**WORK INSTRUCTION**
The response should contain only those lines of the entries below that include the string "View".

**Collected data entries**

----------------------------------------

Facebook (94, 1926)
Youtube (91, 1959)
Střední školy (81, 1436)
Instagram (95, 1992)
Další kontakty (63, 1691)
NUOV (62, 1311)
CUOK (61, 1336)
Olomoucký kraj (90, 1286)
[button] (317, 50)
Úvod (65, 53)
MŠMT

----------------------------------------

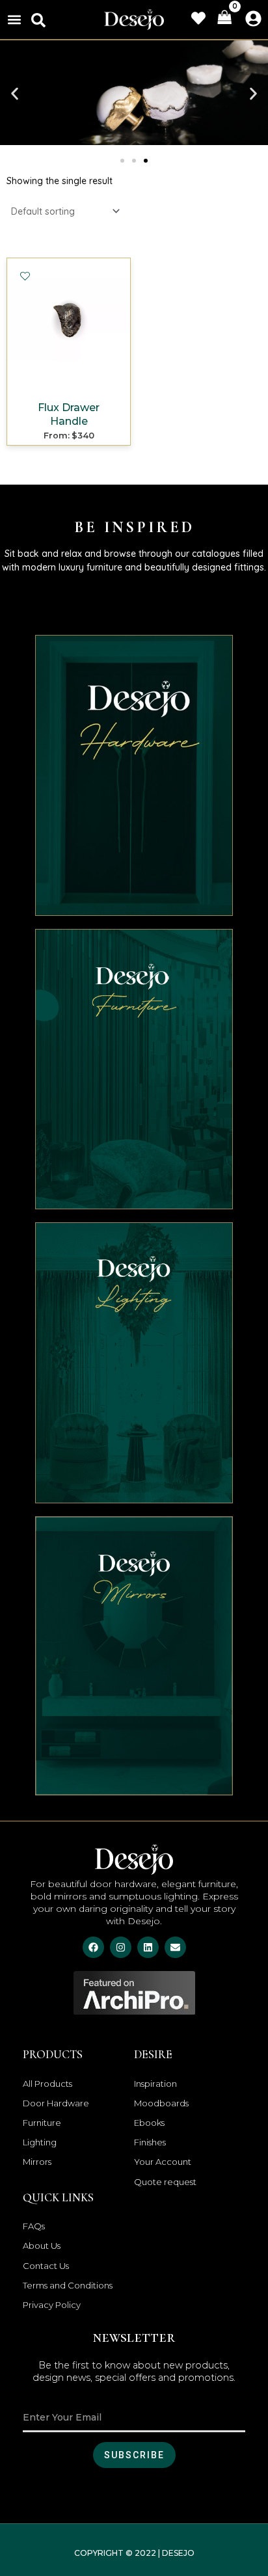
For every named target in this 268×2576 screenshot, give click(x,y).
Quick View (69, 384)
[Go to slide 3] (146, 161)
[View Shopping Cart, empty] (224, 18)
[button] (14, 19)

----------------------------------------

**FINISHED EXERCISE**
Quick View (69, 384)
[View Shopping Cart, empty] (224, 18)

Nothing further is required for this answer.